-- The task --
Lay out the lines between the ones holding "Select the Initiative issue type label" and "Click the Enheterna", inclusive, as a numbered list. Skip blank lines and leave the pictures out.

-- Supplied data --
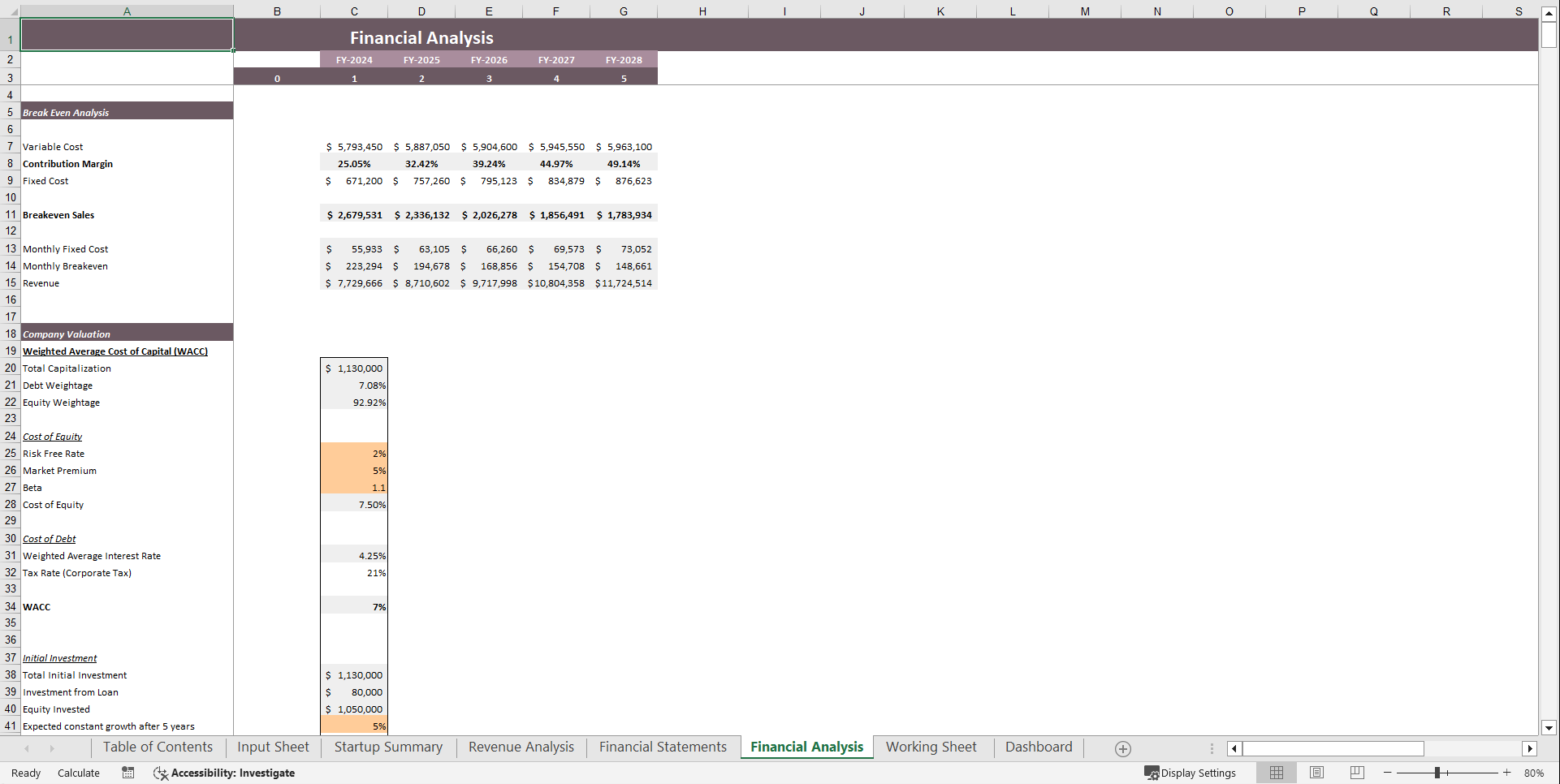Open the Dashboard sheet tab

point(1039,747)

---

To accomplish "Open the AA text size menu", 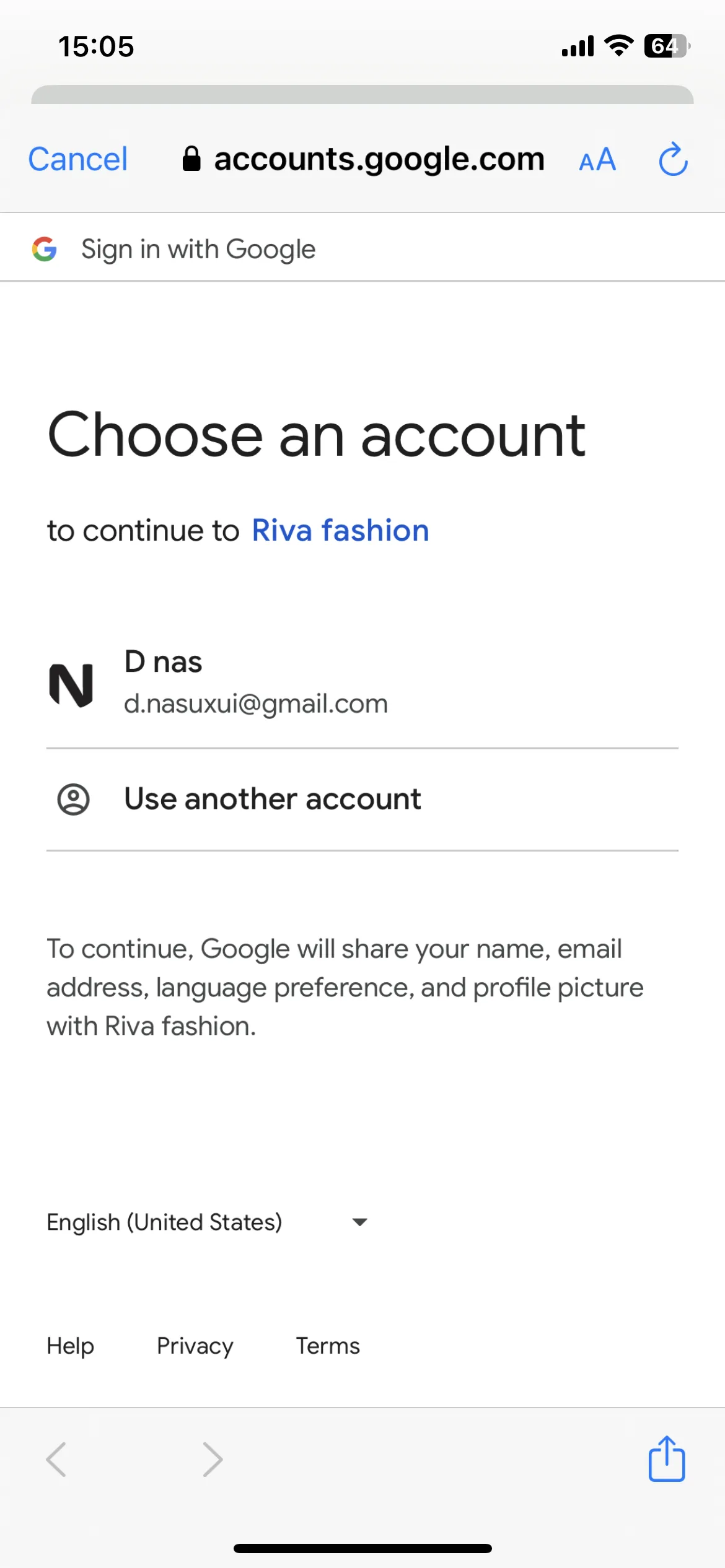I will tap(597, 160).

==

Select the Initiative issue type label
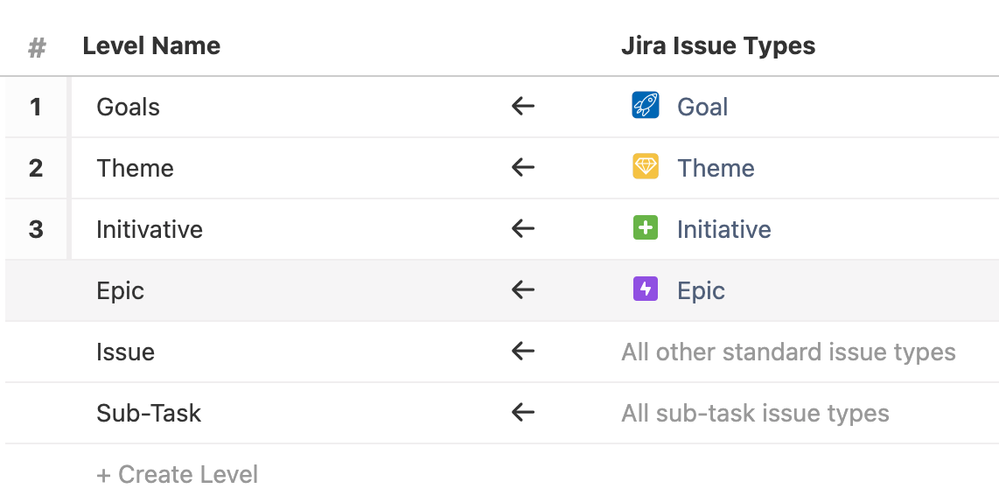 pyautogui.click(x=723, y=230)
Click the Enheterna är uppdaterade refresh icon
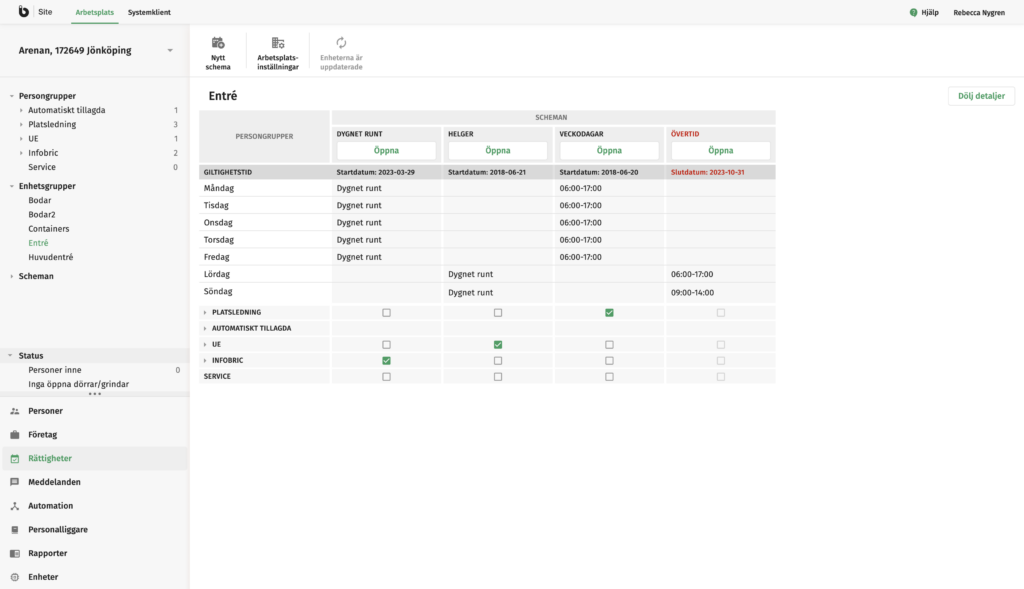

-- Task response --
1. Select the Initiative issue type label
2.  pyautogui.click(x=723, y=230)
3. Click the Enheterna är uppdaterade refresh icon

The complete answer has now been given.